In recent years, a lot of research has been done on silver nanoparticles (SNP) due to their numerous applications in the biomedical, pharmaceutical, and drug delivery industries. In this present study SNP were green synthesized using Melicope lunu-ankenda (M. lunu-ankenda) leaf extract. The addition of AgNO3 causes a color change. L-arginine addition results in further colour changes confirming conjugation. A UV–Vis spectrophotometric examination showed that the absorption peak for SNP was 435 nm, while the peak for L-arginine SNP (cSNP) was 422 nm. FTIR analysis confirmed the association of amides and amines with nanoparticles. The spherical nature of the silver was disclosed by SEM, and its elemental character is verified by EDS. The thermal stability of the nanoparticles is determined by TGA analysis, while TEM examination verifies their spherical shape. Using the MTT assay, these cSNP exhibited outstanding toxicity analysis (IC50 38.72 μg/ml) against MDA-MB-231 cells.
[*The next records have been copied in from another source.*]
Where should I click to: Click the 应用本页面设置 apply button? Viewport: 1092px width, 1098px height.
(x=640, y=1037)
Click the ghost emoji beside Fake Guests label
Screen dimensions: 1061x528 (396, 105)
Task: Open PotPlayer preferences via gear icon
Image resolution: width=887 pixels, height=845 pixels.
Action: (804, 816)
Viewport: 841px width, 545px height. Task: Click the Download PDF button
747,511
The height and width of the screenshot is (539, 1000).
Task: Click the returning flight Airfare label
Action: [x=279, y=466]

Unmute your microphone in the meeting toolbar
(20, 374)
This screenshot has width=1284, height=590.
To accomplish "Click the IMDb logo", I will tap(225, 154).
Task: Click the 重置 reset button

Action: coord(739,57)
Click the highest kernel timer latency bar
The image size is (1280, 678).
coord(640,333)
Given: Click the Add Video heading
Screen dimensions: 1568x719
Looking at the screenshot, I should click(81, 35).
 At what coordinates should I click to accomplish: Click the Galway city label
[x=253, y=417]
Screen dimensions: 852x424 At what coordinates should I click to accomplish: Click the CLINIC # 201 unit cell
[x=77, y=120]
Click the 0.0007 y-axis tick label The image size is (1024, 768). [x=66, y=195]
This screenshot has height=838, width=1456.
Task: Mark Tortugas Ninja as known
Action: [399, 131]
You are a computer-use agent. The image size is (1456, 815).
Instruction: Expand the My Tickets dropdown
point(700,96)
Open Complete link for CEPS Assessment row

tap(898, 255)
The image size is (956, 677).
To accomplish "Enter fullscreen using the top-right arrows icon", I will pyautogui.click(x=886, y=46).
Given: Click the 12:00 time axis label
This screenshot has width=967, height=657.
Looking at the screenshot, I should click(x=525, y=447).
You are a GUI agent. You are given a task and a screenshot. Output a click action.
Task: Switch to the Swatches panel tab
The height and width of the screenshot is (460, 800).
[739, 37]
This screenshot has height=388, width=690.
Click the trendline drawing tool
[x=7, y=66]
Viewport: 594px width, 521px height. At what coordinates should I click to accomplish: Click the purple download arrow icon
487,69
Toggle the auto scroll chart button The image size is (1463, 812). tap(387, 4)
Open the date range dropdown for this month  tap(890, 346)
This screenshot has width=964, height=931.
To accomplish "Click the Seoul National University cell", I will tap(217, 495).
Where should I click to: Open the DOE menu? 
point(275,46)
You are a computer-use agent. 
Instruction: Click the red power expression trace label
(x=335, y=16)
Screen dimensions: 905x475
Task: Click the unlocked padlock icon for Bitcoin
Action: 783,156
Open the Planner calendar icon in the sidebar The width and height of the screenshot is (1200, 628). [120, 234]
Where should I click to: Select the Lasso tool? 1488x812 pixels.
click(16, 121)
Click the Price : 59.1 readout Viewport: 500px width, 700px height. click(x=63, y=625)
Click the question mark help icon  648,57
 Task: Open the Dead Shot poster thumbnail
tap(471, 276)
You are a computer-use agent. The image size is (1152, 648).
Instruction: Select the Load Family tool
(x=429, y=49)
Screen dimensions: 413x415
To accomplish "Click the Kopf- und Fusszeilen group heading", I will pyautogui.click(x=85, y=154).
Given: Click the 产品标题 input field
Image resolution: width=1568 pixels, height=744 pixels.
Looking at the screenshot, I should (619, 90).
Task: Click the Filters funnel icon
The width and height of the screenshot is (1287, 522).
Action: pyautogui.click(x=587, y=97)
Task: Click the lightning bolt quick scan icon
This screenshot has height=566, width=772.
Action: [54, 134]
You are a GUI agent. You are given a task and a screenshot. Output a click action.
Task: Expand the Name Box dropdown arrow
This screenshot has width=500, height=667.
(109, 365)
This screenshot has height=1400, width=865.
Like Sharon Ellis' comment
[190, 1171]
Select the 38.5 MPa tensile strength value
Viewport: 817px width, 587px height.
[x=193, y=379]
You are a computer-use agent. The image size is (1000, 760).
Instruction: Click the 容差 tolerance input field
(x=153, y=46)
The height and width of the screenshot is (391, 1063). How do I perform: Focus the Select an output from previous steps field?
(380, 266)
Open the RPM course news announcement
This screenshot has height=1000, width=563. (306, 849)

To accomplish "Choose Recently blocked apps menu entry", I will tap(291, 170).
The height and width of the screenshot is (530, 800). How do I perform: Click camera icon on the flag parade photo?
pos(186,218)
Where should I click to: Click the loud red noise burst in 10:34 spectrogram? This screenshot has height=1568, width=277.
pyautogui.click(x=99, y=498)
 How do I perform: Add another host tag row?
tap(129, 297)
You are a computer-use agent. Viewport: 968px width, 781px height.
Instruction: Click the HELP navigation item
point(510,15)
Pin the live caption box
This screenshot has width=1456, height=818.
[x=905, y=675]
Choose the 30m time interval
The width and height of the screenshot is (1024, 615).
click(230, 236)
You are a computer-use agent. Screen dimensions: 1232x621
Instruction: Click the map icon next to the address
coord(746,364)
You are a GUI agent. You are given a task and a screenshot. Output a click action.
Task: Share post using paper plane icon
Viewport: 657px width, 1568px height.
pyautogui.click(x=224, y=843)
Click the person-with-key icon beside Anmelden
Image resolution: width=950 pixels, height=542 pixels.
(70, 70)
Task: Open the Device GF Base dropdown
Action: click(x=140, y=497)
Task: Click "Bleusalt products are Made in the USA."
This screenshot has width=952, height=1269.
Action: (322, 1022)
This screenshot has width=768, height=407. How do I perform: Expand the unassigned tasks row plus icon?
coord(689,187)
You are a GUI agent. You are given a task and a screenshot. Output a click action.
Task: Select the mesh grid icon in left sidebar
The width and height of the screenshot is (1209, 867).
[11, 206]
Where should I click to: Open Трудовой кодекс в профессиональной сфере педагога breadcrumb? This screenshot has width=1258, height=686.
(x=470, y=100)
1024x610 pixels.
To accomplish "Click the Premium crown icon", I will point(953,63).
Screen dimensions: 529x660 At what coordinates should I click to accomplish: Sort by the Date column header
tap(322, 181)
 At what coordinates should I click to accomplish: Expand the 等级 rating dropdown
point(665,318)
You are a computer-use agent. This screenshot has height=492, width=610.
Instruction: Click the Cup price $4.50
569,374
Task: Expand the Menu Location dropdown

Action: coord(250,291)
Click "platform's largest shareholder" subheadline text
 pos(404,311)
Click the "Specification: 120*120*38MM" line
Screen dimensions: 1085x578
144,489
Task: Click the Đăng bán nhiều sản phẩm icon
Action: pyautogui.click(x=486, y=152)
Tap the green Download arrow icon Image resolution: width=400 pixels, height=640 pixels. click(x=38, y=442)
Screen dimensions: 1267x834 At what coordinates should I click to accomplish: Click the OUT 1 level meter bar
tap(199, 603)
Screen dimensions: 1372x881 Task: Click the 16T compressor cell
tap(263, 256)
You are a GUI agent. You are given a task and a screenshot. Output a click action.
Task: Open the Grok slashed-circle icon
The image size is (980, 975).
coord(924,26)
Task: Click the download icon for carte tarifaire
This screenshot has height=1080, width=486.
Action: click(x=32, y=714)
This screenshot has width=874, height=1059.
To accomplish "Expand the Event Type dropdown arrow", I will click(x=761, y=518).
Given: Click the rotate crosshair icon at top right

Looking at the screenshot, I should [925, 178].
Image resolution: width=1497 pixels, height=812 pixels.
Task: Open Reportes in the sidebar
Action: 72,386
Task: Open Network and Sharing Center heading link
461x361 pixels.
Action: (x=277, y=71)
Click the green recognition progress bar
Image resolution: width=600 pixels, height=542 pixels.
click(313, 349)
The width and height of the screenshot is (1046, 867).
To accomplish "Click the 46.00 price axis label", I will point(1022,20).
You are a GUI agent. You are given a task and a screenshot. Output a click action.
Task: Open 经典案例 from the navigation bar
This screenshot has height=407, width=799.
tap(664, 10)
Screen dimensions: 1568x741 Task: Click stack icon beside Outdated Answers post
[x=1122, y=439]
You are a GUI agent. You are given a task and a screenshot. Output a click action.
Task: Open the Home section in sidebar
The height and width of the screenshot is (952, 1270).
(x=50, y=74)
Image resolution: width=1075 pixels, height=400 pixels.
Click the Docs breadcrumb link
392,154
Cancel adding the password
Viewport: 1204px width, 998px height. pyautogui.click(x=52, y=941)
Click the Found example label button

These cSNP causes damage to the mitochondria (JC1 staining), which causes oxidative stress and the production of ROS with 83% of DCF expression in cancer cells. Furthermore, as demonstrated by the Comet assay and DAPI, these cSNP cause good DNA damage in the treated cells. Additionally, using flow cytometry, cSNPs potentially trigger apoptosis by triggering the expression of caspase 3 and caspase 8 proteins. Additionally, through CAM, cSNP demonstrated strong anti-angiogenesis activity by reducing the number of blood vessel branches. These findings suggest that cSNP may be crucial for drug delivery and cancer treatment.